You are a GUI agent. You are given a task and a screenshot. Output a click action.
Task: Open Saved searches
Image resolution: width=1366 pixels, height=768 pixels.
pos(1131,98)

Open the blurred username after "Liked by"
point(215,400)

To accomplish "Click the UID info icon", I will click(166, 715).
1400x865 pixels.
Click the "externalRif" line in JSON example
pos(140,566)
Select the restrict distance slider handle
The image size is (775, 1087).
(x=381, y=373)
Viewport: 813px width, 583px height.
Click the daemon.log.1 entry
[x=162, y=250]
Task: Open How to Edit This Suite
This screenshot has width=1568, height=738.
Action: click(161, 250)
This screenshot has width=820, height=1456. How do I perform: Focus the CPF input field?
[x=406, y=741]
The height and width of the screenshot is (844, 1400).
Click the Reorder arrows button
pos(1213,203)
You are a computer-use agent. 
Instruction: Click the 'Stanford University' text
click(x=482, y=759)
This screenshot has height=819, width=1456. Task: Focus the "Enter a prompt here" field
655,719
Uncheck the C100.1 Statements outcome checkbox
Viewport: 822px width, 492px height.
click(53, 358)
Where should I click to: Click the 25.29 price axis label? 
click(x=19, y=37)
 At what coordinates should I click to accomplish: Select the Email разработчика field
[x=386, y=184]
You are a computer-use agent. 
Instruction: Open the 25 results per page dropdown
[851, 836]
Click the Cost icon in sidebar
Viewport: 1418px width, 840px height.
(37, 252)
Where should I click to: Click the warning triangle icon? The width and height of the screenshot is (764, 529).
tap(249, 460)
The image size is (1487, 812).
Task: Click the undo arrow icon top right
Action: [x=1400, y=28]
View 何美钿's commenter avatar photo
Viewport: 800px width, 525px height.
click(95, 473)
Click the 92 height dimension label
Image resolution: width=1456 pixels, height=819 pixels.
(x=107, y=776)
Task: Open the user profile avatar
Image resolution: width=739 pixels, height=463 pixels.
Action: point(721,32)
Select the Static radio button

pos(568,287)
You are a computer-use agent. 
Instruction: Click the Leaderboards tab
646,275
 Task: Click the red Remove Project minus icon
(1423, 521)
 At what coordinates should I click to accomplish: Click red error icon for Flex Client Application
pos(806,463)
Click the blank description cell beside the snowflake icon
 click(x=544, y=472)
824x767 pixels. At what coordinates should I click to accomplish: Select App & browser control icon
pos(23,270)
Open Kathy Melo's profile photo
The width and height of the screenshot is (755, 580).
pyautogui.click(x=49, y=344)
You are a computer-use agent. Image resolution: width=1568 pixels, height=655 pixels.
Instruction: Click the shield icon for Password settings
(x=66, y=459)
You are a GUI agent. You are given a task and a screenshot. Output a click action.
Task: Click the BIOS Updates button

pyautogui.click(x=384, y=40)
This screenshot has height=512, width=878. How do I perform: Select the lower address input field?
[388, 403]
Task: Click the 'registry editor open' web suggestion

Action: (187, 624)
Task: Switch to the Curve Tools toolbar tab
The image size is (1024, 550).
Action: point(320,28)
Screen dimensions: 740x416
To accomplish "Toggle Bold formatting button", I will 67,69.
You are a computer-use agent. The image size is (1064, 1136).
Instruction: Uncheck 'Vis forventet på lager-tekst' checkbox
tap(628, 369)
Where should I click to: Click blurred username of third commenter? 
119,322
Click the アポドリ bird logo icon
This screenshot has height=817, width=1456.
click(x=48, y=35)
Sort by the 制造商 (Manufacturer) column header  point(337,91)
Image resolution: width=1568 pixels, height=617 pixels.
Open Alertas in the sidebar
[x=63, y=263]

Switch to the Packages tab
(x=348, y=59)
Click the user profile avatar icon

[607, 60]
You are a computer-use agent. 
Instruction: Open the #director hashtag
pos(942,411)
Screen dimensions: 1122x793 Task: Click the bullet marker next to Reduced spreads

◆ ◆ ◆ ◆ ◆ ◆ ◆

Stated problem
Pick out and copy each line of the records above that contains the word "username". Case counts.

Written solution
Open the blurred username after "Liked by"
Where should I click to: Click blurred username of third commenter? 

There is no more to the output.